Climate change is now the globe’s top extreme risk

27 September 2019 3 min. read

After years of growing warnings to business and society, climate change has now become the globe’s most important extreme risk. A new study of the most pressing extreme risks to consider by executives and investors is topped by climate change, up from seventh position ten years ago.

The study, conducted by professional services firm Willis Towers Watson, assessed the likelihood and impact of what the firm describes as ‘extreme risks’. These are risks that are not part of day to day operations, but risks that when they unfold could have a high or even devastating impact on economic growth and company performance.

Ten years ago, the list was not surprisingly dominated by topics linked to the global financial crisis. The top five extreme risks keeping executives and investors awake at night were economic depression, hyperinflation, excessive leverage, a currency crisis and a continued/new banking crisis.

Fast forward to 2019 and the picture is is radically different. In the years since, the global economy has rebounded, and in its slipstream local economies – with the US at the forefront – and asset markets have been enjoying record times. This has radically altered the make-up of Willis Towers Watson’s extreme risks rankings – financial risks have been pushed down, and filling their shoes are a range of (many new) non-financial extreme risks.Climate change is now the globe’s top extreme riskGlobal temperature change has climbed to the top spot, on the back of its growing likelihood, but more importantly its impact given today’s knowledge of causes and effects. In one scenario painted by the researchers, climate change could make the entire planet “far less habitable”, triggering a multitude of other extreme impacts including famine, migration and warfare.

Political tensions between countries such as the US and China, the West and Iran, and Europe and Brexit, explain why global trade ranks second. Similarly, the rapid rise of cyber threats as the world has become ever more connected has seen cyber warfare jump into the third position from outside the top 20. “The risk of the internet being weaponised has increased significantly,” said Tim Hodgson from Willis Towers Watson subsidiary the Thinking Ahead Group, who was one of the report authors. 

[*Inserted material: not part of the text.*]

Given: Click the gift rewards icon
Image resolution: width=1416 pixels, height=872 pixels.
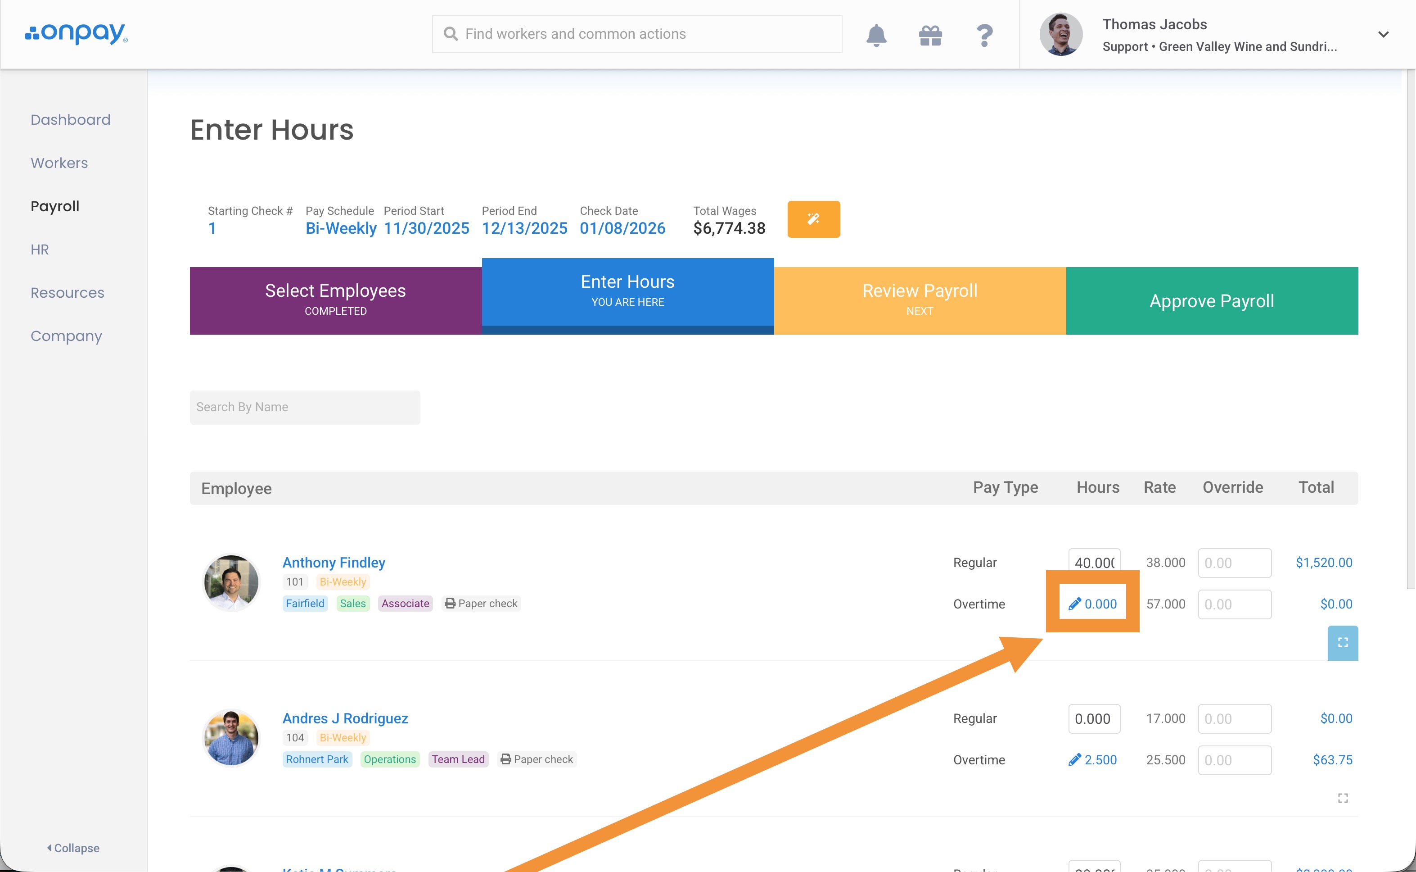Looking at the screenshot, I should pyautogui.click(x=930, y=35).
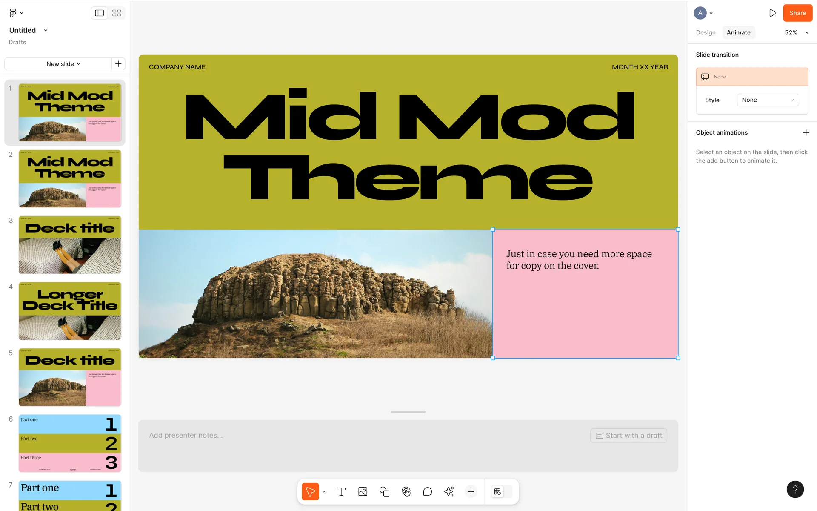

Other new extreme risks that have seen rapid a ascendance to the top tiers include biodiversity collapse (rapid reduction in nature, flora and fauna, including the extinction of species) and abandonment of traditional money (use of alternative currencies such as digital currencies). 

According to calculations from the authors, extreme risks have over the past years across the board become “less extreme” – meaning (much) more likely than previously thought. “To navigate through this complex world, we suggest investors need to be open-minded, avoid concentrated risks, be sensitive to early warning signs, constantly adapt and always prepare for the worst,” concluded Hodgson.